The workaround is to disable video.o
echo blacklist video | sudo tee -a /etc/modprobe.d/local
After doing that, there's a 1 second lag between pressing the key, and the actual change in brightness until you reboot.
acpi-support
in /etc/default/acpi-support
- Enable laptop-mode (/proc/sys/vm/laptop-mode): ENABLE_LAPTOP_MODE=true
/etc/init.d/acpi-support restart
- on Feisty, Ubuntu 7.04, (probably Edgy too) wifi did not restart properly after hibernate or suspend and sound did not restart properly after hibernate. In /etc/default/acpi-support set MODULES="ipw3945" for wifi and HIBERNATE_MODE=platform for sound.
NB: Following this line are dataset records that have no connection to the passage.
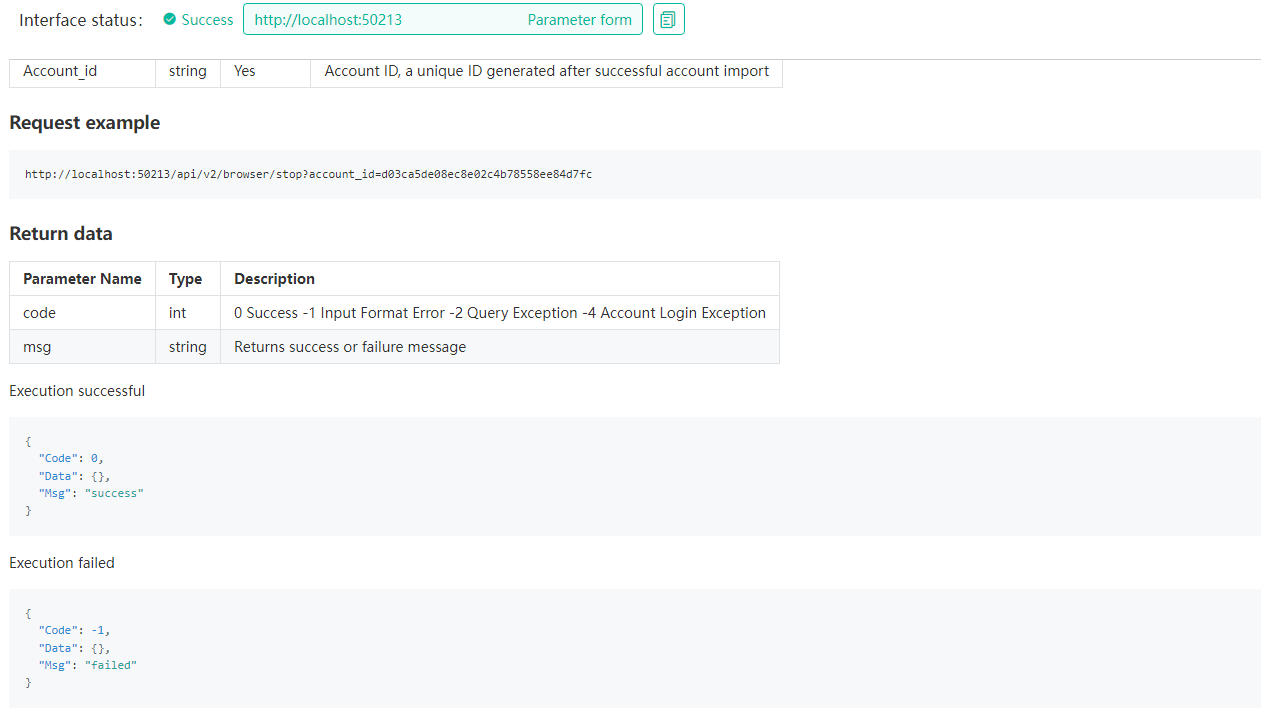Image resolution: width=1269 pixels, height=718 pixels.
Task: Click the green Success status text
Action: coord(207,20)
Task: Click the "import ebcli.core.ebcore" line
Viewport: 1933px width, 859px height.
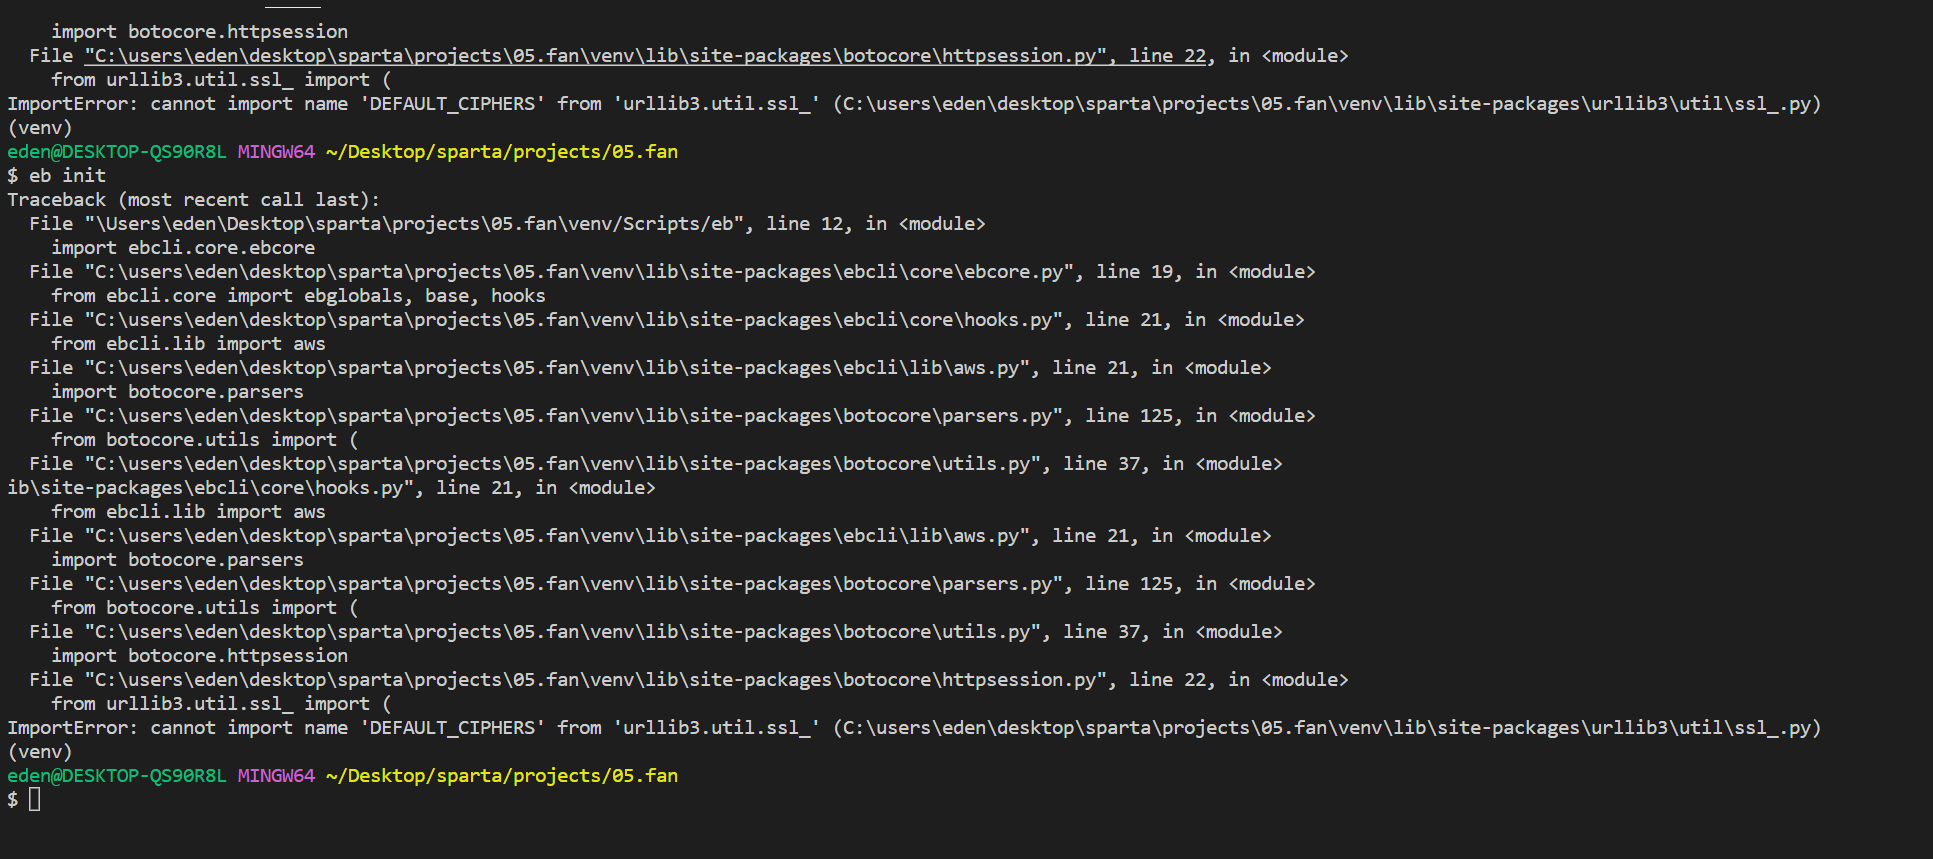Action: click(183, 248)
See https://bugs.launchpad.net/ubuntu/+source/acpi/+bug/66266 and https://bugs.launchpad.net/ubuntu/+source/linux-source-2.6.20/+bug/80893
Fn+F4 and Fn+F12 suspend
cd /etc/acpi sudo mv sleepbtn.sh{,.orig} sudo mv hibernatebtn.sh{,.orig} sudo ln -s sleep{,btn}.sh sudo ln -s hibernate{,btn}.sh
Now the hotkeys work. Yay!
Slow boot
Ubuntu wants to DHCP on all network interfaces by default, which causes a long delay in booting up. This can be resolved by removing the "auto" lines for all interfaces that you don't use, in /etc/network/interfaces.
By default, Grub on Ubuntu waits 10 seconds before starting Linux. I set it to 1 in /boot/grub/menu.lst
To enable concurrency during boot up, set CONCURRENCY=shell in /etc/init.d/rc (source).
Fingerprint reader
Works. See How to enable the fingerprint reader.